**What needs to be done**. Look through the entries below and return all lines including the word "resolution".

**Provided information**.
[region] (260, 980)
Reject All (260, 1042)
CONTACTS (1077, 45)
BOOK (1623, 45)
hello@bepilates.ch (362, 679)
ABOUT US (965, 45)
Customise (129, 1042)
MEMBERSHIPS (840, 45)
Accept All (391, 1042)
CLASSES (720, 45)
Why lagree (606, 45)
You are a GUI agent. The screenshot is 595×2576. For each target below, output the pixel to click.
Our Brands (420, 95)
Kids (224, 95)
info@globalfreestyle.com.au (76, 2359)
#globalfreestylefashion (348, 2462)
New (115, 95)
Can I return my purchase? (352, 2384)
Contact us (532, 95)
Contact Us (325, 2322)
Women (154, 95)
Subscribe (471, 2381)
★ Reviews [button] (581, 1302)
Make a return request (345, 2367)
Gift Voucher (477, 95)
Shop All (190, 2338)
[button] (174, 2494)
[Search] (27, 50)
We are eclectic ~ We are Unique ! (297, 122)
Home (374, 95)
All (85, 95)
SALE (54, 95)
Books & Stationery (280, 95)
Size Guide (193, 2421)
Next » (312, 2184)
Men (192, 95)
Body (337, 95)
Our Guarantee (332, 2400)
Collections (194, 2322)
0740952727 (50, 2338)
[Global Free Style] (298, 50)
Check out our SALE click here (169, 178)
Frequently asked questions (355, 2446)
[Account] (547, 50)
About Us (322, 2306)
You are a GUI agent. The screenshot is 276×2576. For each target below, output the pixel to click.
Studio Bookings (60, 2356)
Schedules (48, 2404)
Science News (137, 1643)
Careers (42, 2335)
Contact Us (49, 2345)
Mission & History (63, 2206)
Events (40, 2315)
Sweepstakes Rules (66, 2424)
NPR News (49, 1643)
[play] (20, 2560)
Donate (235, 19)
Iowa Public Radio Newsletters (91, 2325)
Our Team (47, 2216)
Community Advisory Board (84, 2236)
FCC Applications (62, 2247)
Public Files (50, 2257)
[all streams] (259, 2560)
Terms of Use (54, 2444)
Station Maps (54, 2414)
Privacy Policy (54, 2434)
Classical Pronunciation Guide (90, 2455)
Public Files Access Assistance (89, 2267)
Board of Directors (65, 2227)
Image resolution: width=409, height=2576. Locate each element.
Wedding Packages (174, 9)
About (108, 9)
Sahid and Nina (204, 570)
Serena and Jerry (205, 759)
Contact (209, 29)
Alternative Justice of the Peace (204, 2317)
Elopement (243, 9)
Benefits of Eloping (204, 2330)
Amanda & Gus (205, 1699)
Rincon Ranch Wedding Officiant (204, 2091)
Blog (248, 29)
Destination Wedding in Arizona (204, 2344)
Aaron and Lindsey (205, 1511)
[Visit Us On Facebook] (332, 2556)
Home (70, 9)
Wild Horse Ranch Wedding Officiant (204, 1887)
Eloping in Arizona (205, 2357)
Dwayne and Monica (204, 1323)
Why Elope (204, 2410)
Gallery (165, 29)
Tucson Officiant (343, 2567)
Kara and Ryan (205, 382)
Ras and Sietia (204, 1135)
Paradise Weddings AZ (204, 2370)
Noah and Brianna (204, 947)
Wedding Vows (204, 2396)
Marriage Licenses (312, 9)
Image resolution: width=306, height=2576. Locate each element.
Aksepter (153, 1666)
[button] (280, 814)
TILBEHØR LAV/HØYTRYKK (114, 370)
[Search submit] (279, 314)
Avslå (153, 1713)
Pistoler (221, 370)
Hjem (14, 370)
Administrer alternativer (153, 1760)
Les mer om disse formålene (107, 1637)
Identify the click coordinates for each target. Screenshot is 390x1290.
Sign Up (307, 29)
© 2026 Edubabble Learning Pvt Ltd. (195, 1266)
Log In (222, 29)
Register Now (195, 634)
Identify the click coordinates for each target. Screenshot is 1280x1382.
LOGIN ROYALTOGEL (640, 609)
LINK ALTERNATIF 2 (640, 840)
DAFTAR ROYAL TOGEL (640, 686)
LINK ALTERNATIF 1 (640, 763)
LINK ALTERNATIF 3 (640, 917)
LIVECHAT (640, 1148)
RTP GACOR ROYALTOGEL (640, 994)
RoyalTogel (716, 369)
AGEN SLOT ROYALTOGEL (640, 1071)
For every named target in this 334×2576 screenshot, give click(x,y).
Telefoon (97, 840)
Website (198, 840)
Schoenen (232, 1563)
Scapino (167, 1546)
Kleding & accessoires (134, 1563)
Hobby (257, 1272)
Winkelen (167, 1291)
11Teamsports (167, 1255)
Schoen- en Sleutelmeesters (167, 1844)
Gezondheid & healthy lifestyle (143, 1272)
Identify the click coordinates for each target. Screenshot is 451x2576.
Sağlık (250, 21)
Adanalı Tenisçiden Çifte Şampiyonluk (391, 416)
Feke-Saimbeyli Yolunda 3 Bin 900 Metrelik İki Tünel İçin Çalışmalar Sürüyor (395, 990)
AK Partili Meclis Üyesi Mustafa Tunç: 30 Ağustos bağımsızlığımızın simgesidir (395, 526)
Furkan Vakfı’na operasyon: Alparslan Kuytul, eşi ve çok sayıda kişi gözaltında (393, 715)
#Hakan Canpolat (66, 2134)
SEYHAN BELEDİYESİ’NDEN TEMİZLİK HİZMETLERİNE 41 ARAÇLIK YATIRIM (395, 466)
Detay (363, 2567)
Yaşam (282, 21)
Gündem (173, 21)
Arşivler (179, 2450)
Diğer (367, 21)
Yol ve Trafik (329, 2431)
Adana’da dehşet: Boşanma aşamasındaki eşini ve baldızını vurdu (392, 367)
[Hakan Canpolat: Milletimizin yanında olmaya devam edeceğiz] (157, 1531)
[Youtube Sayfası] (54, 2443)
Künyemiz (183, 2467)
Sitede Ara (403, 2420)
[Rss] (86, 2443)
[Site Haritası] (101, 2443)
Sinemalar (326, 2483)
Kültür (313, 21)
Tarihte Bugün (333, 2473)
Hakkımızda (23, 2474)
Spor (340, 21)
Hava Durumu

**Expected answer**.
Image resolution: width=409, height=2576. Locate each element.
Image resolution: width=306, height=2576. Locate each element.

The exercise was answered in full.